Dataset excerpts =
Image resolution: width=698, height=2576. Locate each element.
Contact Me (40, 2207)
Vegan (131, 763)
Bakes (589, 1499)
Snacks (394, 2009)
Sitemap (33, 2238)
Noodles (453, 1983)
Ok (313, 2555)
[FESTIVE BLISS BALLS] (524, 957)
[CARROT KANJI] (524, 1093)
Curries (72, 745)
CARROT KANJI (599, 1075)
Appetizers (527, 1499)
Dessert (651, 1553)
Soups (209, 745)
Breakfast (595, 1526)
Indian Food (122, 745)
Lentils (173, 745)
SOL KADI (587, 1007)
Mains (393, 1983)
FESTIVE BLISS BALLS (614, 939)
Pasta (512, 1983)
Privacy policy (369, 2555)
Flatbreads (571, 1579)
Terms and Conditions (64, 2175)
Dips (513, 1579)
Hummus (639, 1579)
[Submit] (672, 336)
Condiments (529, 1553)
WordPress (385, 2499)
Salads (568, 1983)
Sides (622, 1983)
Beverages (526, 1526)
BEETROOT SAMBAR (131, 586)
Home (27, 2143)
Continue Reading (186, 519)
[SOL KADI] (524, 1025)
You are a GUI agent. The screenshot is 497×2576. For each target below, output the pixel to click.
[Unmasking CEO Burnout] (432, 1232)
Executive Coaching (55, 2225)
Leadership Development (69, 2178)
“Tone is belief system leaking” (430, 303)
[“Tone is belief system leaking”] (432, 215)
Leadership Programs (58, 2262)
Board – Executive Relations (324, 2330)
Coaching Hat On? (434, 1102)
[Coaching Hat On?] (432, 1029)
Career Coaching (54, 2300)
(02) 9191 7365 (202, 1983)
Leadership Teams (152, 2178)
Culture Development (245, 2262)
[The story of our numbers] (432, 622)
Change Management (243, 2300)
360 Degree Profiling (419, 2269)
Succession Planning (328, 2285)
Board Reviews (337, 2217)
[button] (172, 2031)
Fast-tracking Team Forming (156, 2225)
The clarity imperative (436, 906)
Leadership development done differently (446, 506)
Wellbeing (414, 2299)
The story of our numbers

Exercise objective =
Whenever a line in the records contains the word "leaking", copy that line.

Answer =
“Tone is belief system leaking” (430, 303)
[“Tone is belief system leaking”] (432, 215)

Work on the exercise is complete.